Les paupières plissées, les mains rigides le long de son corps, Astrid ne m'a pas encore remarqué, drapée dans sa robe fourreau d'un rouge écarlate qui dévoile ses épaules fines. Des vagues de mousseline s'écrasent à ses pieds à l'infini en nombreux plis, tandis que le tissu se resserre autour de sa taille pour mettre en valeur ses hanches creuses. Le vêtement est parfaitement bien adapté pour compenser sa toute petite taille, qui contraste cependant toujours singulièrement avec les longues jambes galbées des autres femmes. Ses minuscules poignets croulent sous les bracelets, tous fins et délicatement travaillés dans les métaux les plus précieux. Ses ongles sont vernis d'une élégante couleur noire qui s'accorde avec le rouge de sa robe, et son annulaire gauche est orné d'une bague scintillante. Son cou, quant à lui, n'est décoré que par un unique mais superbe collier : une rivière de diamants qui tombe sur ses épaules et dans le creu de ses seins, eux-mêmes soulignés par un décolleté plongeant osé.

Mais le clou du spectacle reste sans aucun doute ses cheveux, mystérieusement repoussés : un chignon artistiquement élaboré retient la masse impressionnante de ses bouclettes brunes, presques noires, sur sa tête. Tandis que quelques mèches folles s'échappent pour venir se déposer dans son cou, d'autres, plus courtes, tombent sur son front en tourbillons. Quant à son visage, il me coupe littéralement le souffle : ses lèvres pleines, enduites d'un rouge qui fait écho à celui de sa robe, prennent plus que jamais la forme d'un coeur ; une autre touche légère de maquillage relève ses pommettes au milieu de son visage naturellement rond, créant sur ses joues un creux inhabituel mais qui renforce l'aspect adulte et séduisant de ses traits ; ses sourcils, parfaitement épilés, forment un angle encore plus aigu que d'habitude au-dessus de ses yeux ; à ses oreilles, dégagées par le chignon, pendent deux longs fils d'argent qui se balancent doucement sous l'effet de l'accélération qu'elle vient de subir dans l'ascenseur ; ses paupières sont fardées de bleu brillant mêlé à une teinte de violet profond, et ses cils sont rendus encore plus noirs par une couche discrète de mascara.

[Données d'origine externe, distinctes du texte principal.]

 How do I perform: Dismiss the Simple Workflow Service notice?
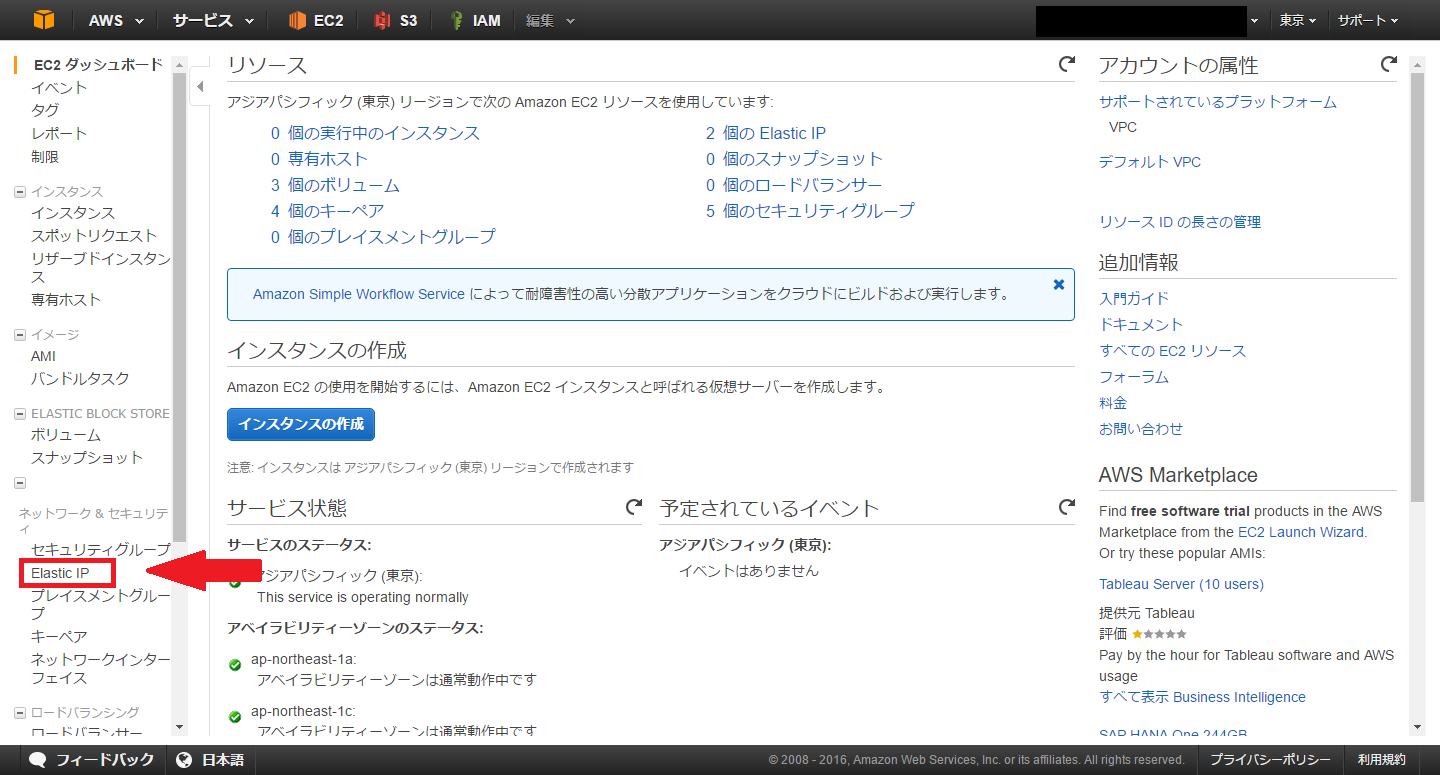click(x=1058, y=285)
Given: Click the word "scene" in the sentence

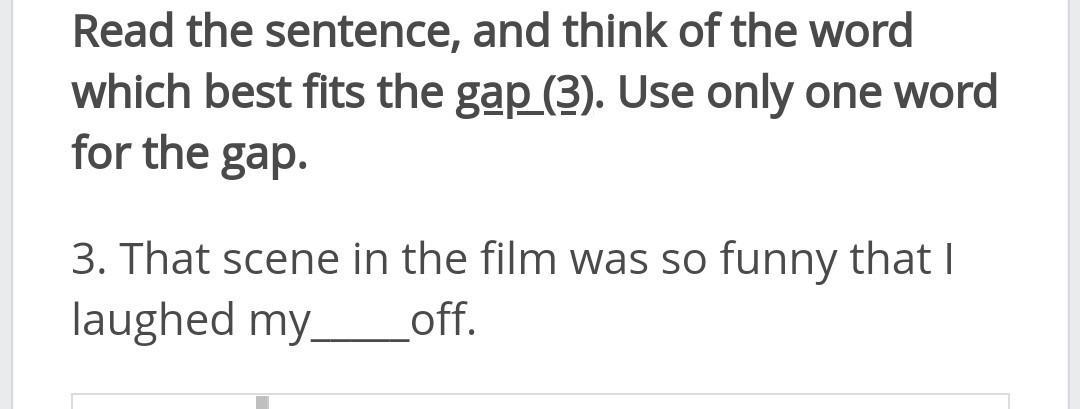Looking at the screenshot, I should point(282,260).
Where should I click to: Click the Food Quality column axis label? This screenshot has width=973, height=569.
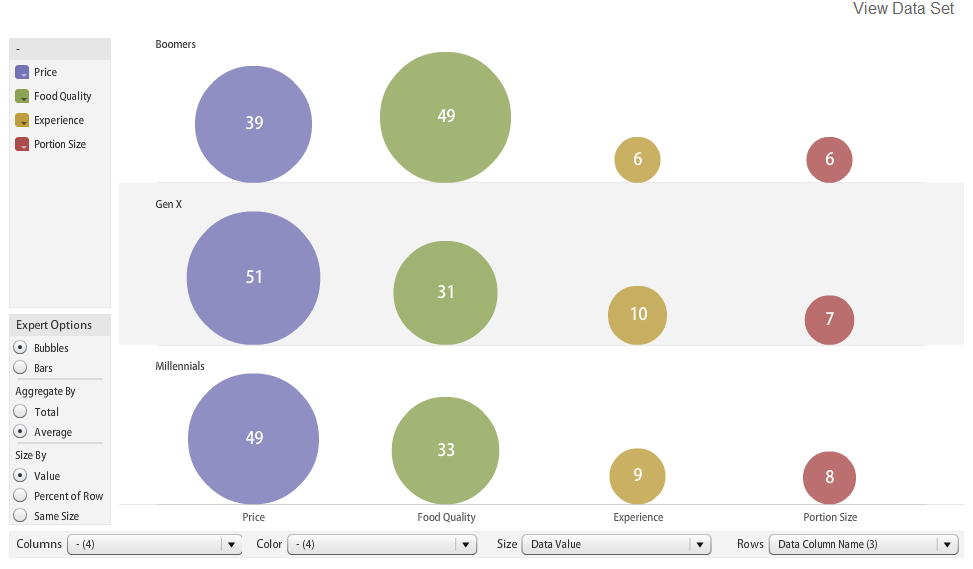446,518
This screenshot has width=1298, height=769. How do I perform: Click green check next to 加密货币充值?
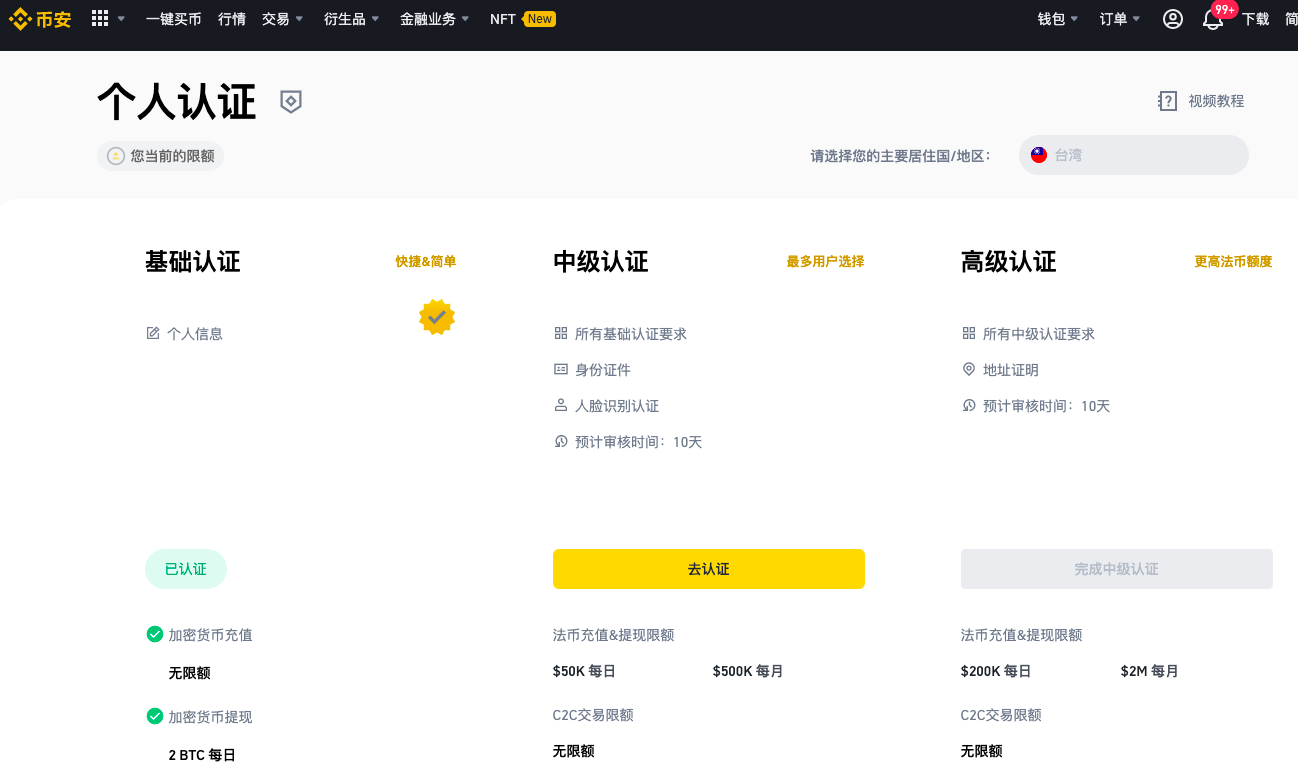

Dans ces apparats, qui mettent en valeur sa peau métissée, douce et brillante sous la lumière, son corps parfaitement équilibré prend l'allure de celui d'une déesse. Et au milieu de toute cette perfection, de toute cette beauté qui m'éblouit bien plus que la lumière, qui accroche le regard de chaque convive, qui fait touner toutes les têtes, je ne vois cependant que ses yeux nuages qui viennent enfin de se poser sur moi.